Enough with the Maurizio De Giovannis scraping the (sweet) bottom of the barrel every time to complain about the nasty northern or central racists insulting the poor big-hearted Neapolitans. Instead, reclaim your vitalismfor better or for worse, Laugh in the face of those who call upon Vesuvius – and who has the right to it, like those who conjure up the fire for Milan or the match to burn Turin: nobody who hopefully really wants it. Refrain about how life isn’t just about rules and per capita income, it’s also about irony and spontaneity. Don’t complain about the clichés about Naples, but feed them, deform them, mythologize them, make them theatrical while perhaps contesting them on the field by winning a well-deserved championship.

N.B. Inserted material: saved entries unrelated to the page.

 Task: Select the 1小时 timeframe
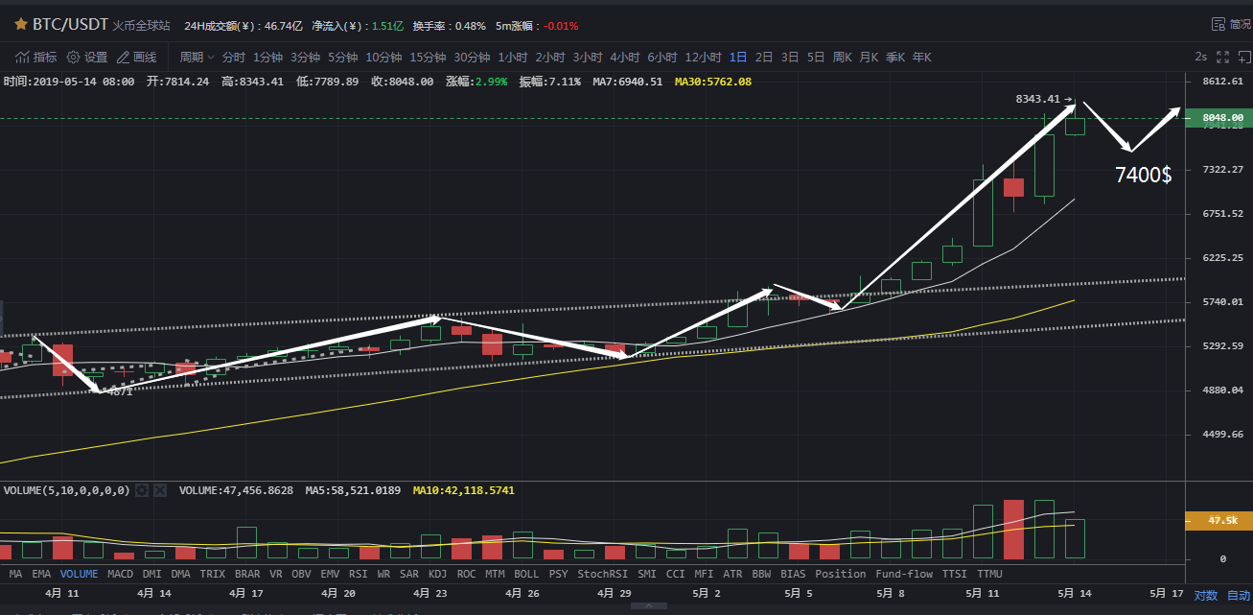pyautogui.click(x=511, y=58)
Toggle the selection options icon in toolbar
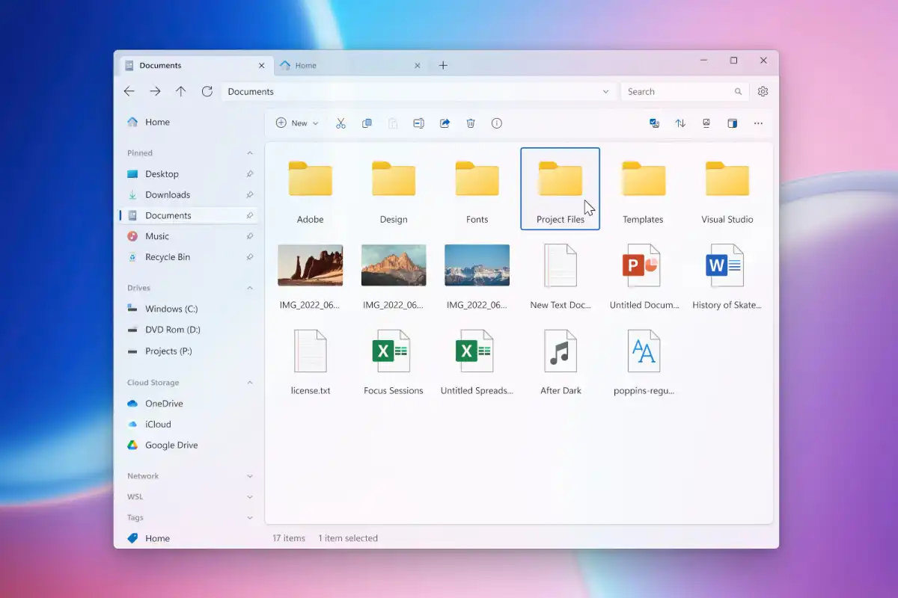Image resolution: width=898 pixels, height=598 pixels. click(655, 123)
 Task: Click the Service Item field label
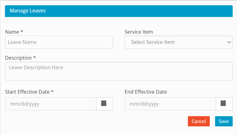[139, 32]
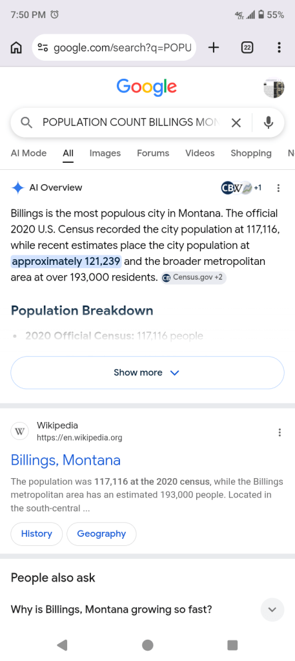Image resolution: width=295 pixels, height=661 pixels.
Task: Switch to the Images tab
Action: pos(105,153)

Celebrate with your head, says Salvini. But whenever! Matteo, a piece of advice: come back and be happy on the treadmill for the victories of Milan and leave the men of Partenope alone. They haven’t won a Scudetto in Naples since Maradona, but what a head. Throw a huge party instead awful, like never seen before, shakes the bowels of the city: color it like never before, even illuminate it at night. Since ancient times, true festivals have eluded reason and social constraints. So here we are talking history, for a city where football is a secular religion and hasn’t exploded in over thirty years. And history lives on historical events, not on petty-bourgeois fears and side effects.

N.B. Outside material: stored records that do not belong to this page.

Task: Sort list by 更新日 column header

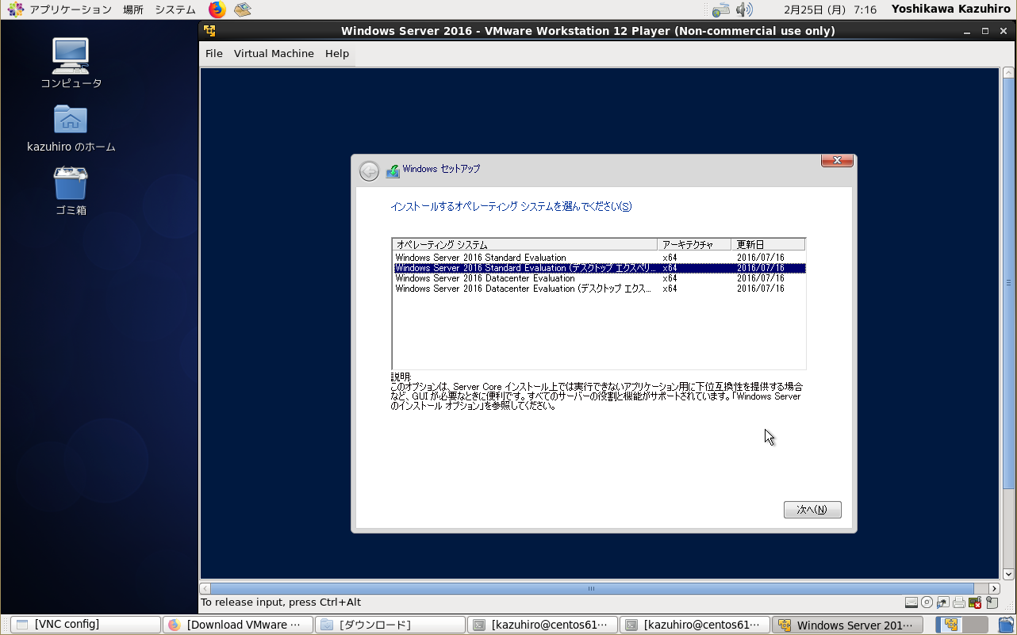Action: coord(766,244)
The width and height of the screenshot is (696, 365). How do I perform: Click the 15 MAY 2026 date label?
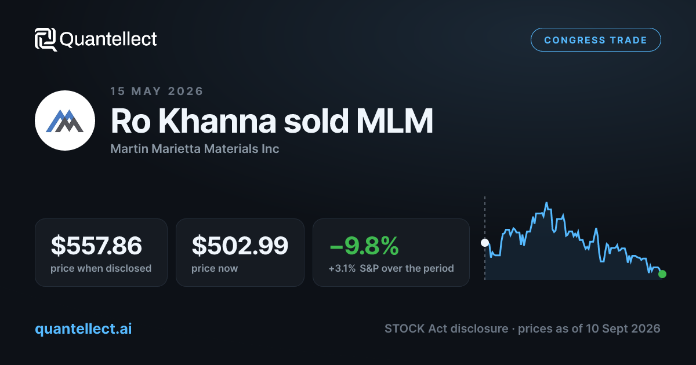click(157, 91)
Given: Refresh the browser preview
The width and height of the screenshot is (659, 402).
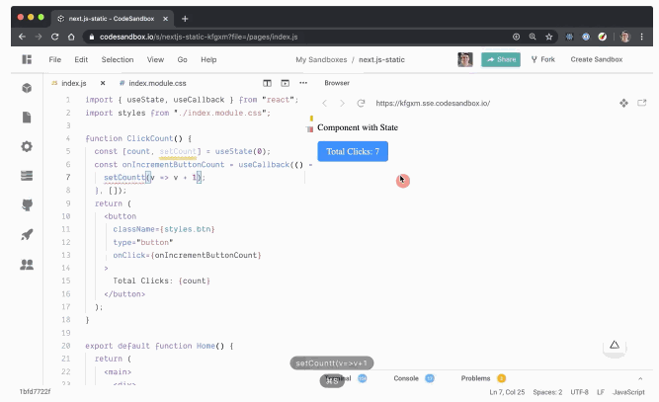Looking at the screenshot, I should pyautogui.click(x=362, y=103).
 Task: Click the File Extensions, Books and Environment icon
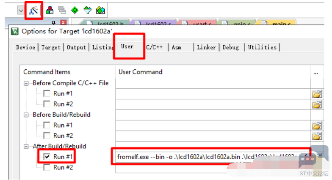click(50, 10)
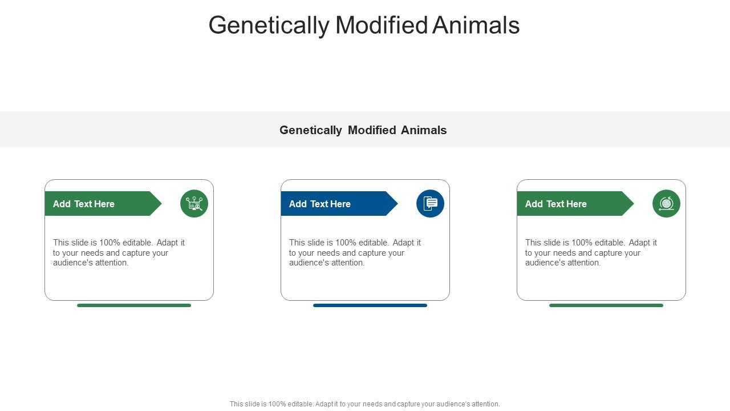The height and width of the screenshot is (411, 730).
Task: Click the bold subtitle in the gray banner
Action: (363, 130)
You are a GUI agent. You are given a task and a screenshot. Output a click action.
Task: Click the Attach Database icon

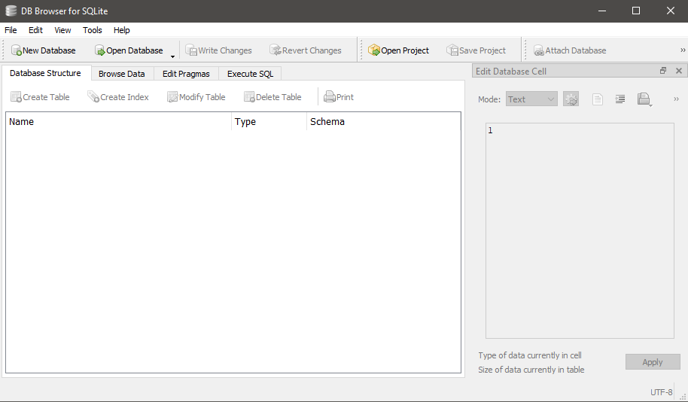tap(539, 50)
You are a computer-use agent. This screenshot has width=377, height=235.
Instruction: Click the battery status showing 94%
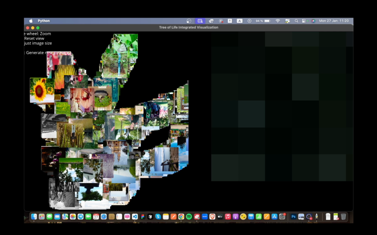tap(263, 21)
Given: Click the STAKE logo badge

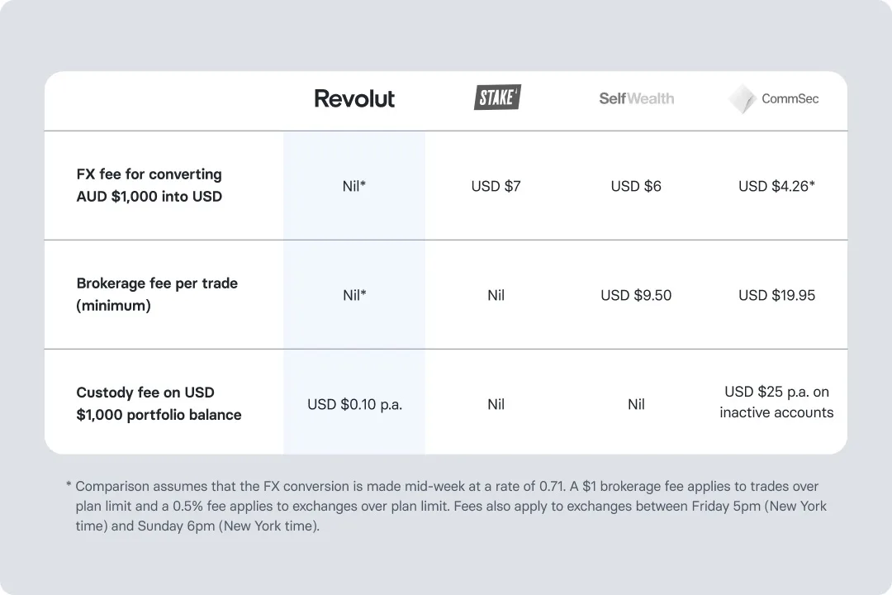Looking at the screenshot, I should (496, 98).
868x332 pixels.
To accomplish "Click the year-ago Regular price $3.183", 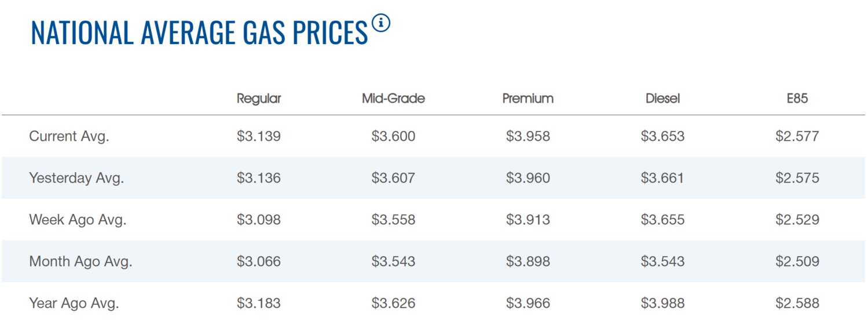I will 259,304.

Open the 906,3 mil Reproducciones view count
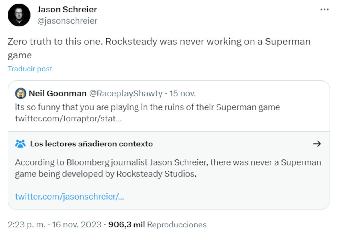[158, 225]
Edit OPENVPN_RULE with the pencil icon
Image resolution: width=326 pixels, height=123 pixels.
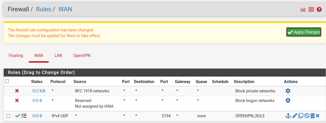coord(295,116)
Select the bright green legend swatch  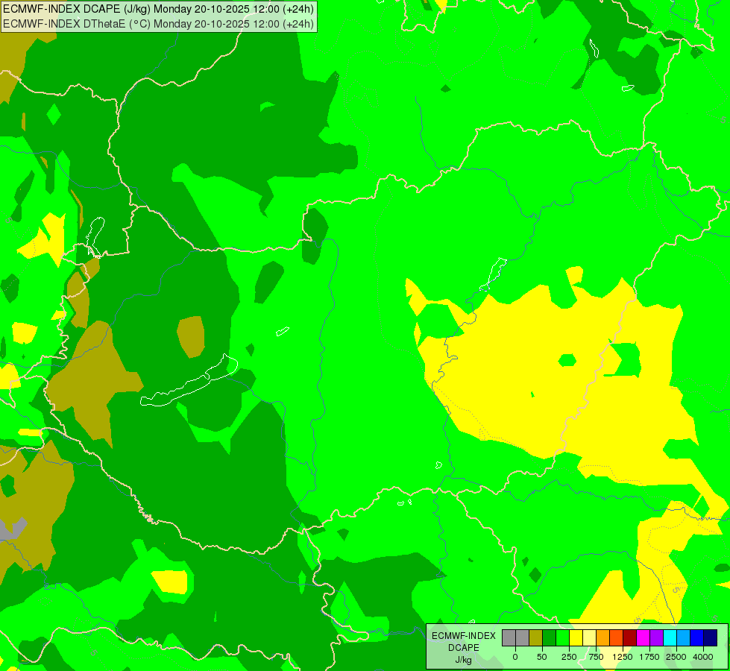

In a beautiful interview yesterday at La Stampa, for example, Ottavio Bianchi, coach of the first Italian champion from Napoli, said of Maradona: «I loved him very much, started hating myself to try to save him at the most difficult moment. I will never forget his bold and at the same time resigned look when he answered me: but I just want to live with my foot on the accelerator at all times». That’s why Diego is still considered a god in Naples: not just for football, or because he was the greatest (or maybe the strongest) player of all time.

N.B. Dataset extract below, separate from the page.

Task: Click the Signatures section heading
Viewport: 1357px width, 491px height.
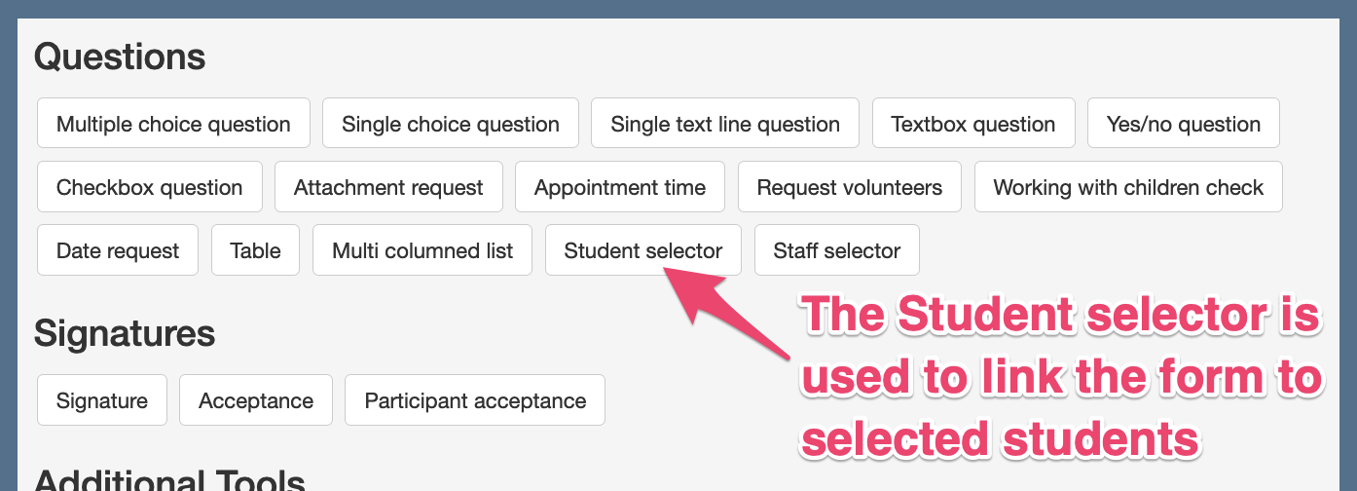Action: point(125,333)
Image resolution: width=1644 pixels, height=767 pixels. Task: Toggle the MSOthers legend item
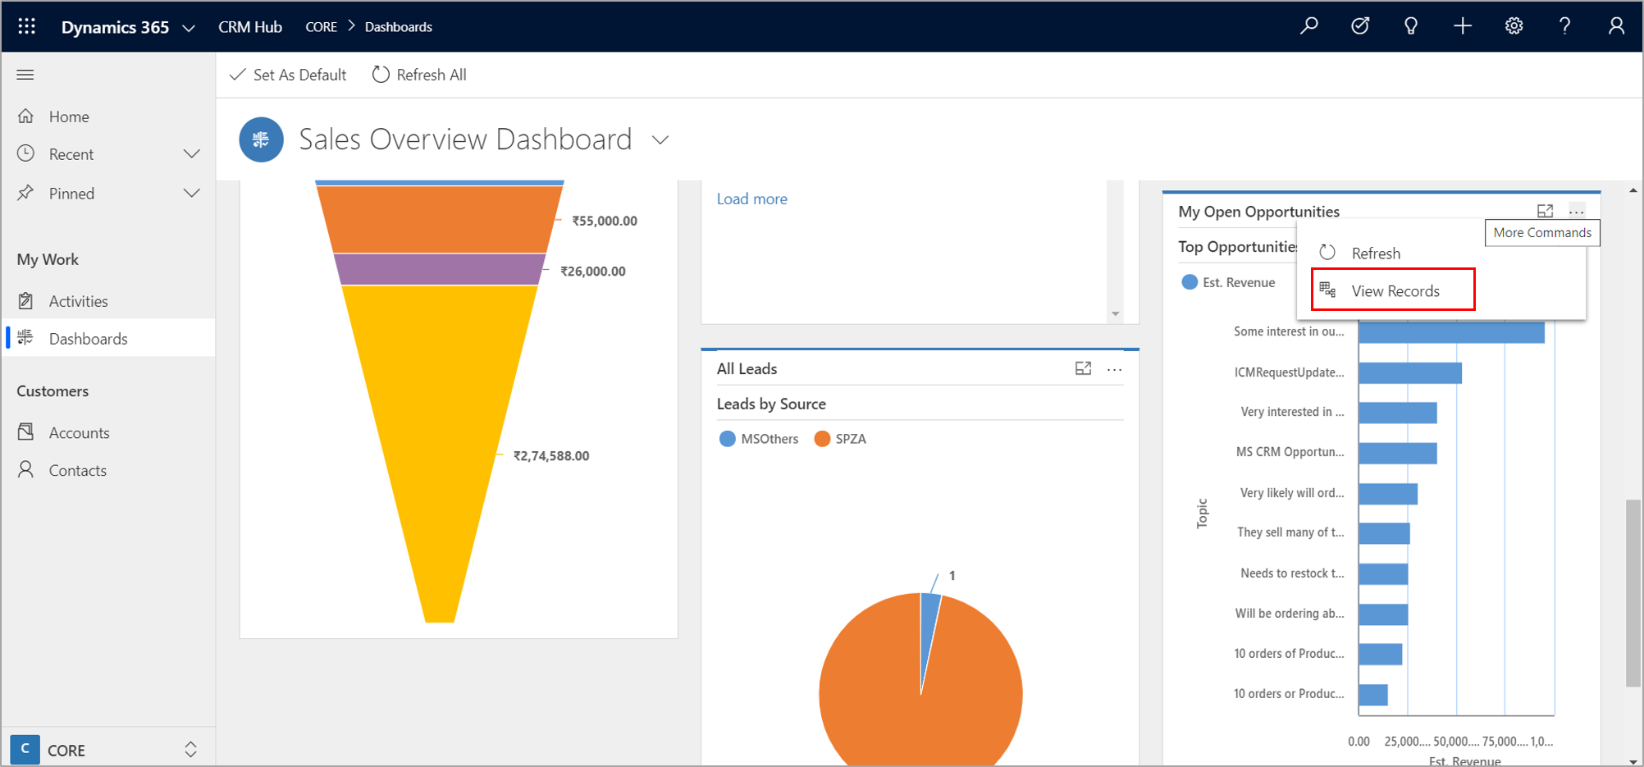point(759,439)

But also because he was a Neapolitan, put his foot on the gas pedal and – figuratively speaking – without a helmet on the head. Ready to stop in the chest at a wedding where he was dressed in white, a balloon dripping with mud.
In his name, Naples still celebrates and still celebrates the Scudetto, in homage to Don Diego, one of them: a deity so earthly that it perishes, a human being all too human and pushing himself to the point of self-destruction can drift and always live it in his own way; because there, really, Winning isn’t the only thing that matters. If we won without hundreds, thousands of kids without helmets, without a party exaggeratedwithout the fireworks, without a few minor injuries and a city transformed from the center to the suburbs, if without history and the Dionysian we won, it wouldn’t be Naples, it wouldn’t be their victory.
So let them lose these children of life, people who are not yet tired of being people who are at best tired of being citizens. And here let me shout it out: long live the Neapolitans without helmets! Children of existence, more alive than ever, in the flesh, in our faces. We’re so obsessed with codes, rules, laws, and social media that we’ve forgotten how to feel the wind in our hair.